**About this task:** Please, in the data that follows, copy exactly the lines from the line with "The image size is (540, 262)." through the last one, both included. Do not include pictures.
————————
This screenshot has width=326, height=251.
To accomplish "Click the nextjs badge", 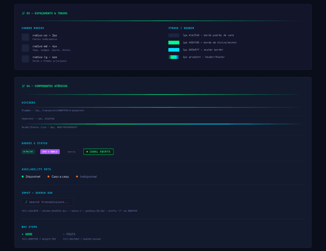I will click(x=71, y=152).
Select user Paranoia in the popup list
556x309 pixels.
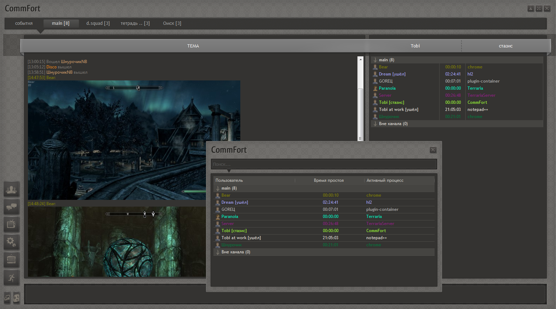click(x=230, y=217)
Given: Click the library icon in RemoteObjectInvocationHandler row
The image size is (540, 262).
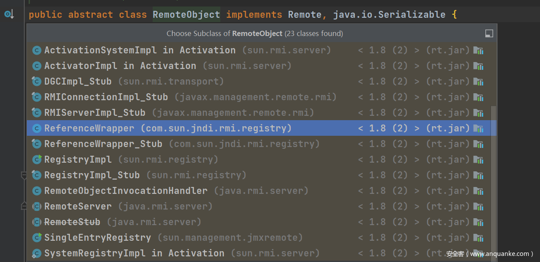Looking at the screenshot, I should [478, 191].
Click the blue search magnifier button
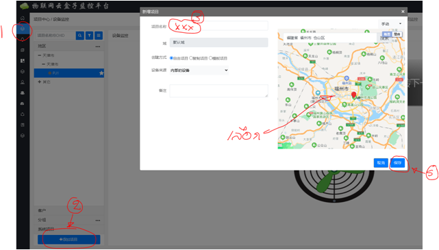 (80, 36)
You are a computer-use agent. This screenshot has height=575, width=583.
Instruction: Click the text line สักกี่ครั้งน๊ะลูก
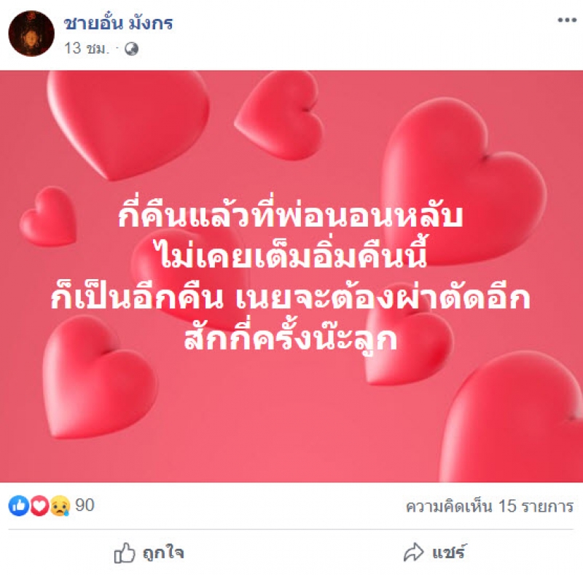click(291, 338)
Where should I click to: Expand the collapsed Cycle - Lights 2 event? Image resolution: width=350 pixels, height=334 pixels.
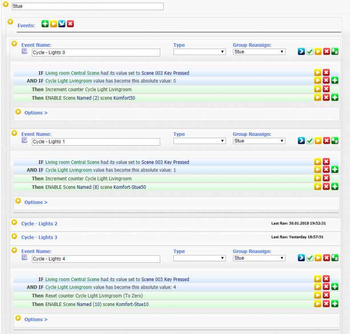[x=39, y=224]
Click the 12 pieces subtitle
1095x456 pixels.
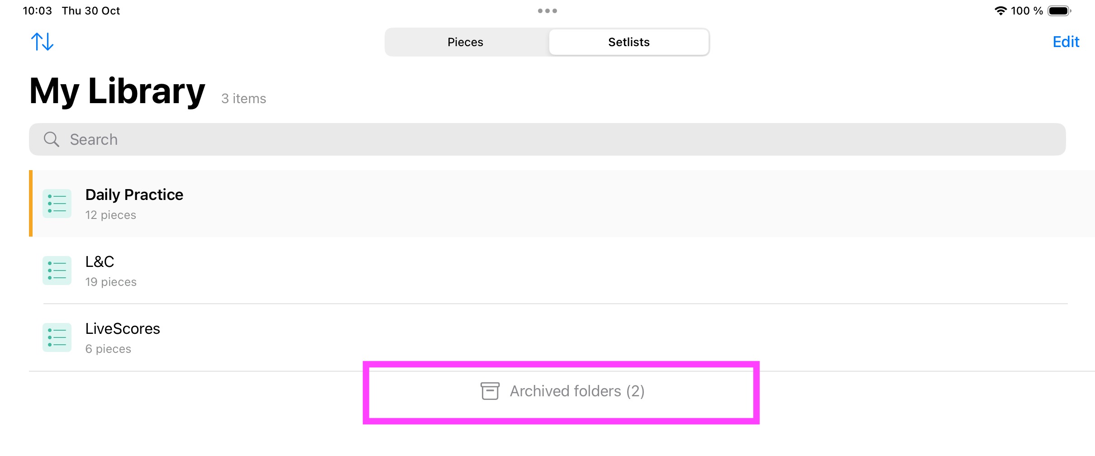point(111,215)
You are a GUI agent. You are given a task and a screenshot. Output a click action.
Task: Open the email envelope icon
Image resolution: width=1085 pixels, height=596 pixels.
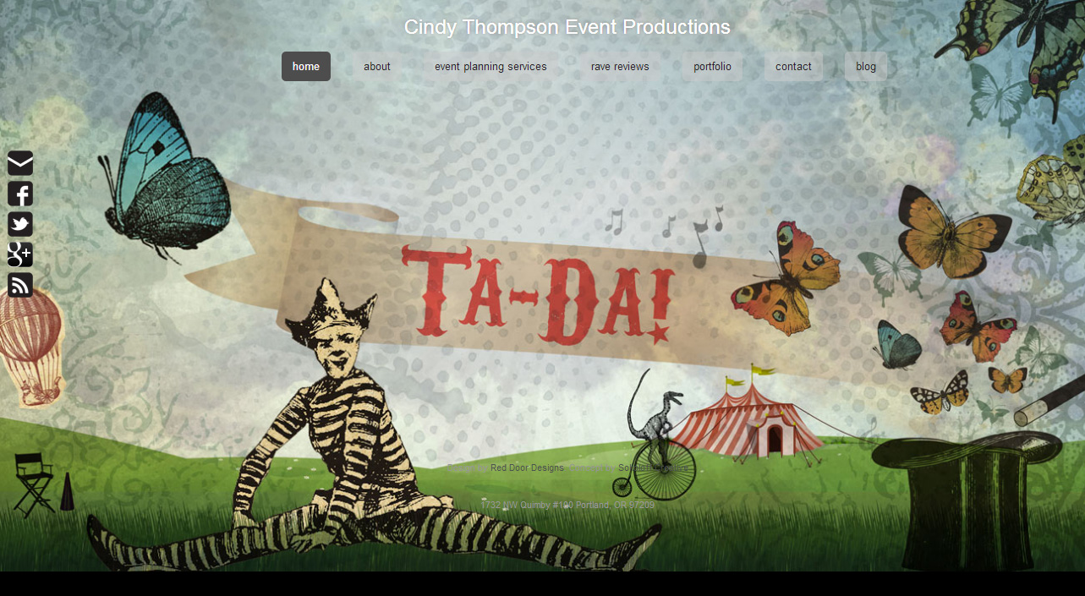(20, 163)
————————
**Answer:**
The image size is (540, 262).
Looking at the screenshot, I should [478, 191].
Click the blue search magnifier button
 (80, 36)
You are a computer-use agent. This screenshot has height=575, width=583.
Instruction: Click the text line สักกี่ครั้งน๊ะลูก
click(291, 338)
Where should I click to: Expand the collapsed Cycle - Lights 2 event? Image resolution: width=350 pixels, height=334 pixels.
[x=39, y=224]
Click the 12 pieces subtitle
1095x456 pixels.
point(111,215)
You are a GUI agent. You are given a task and a screenshot. Output a click action.
Task: Open the email envelope icon
Image resolution: width=1085 pixels, height=596 pixels.
(20, 163)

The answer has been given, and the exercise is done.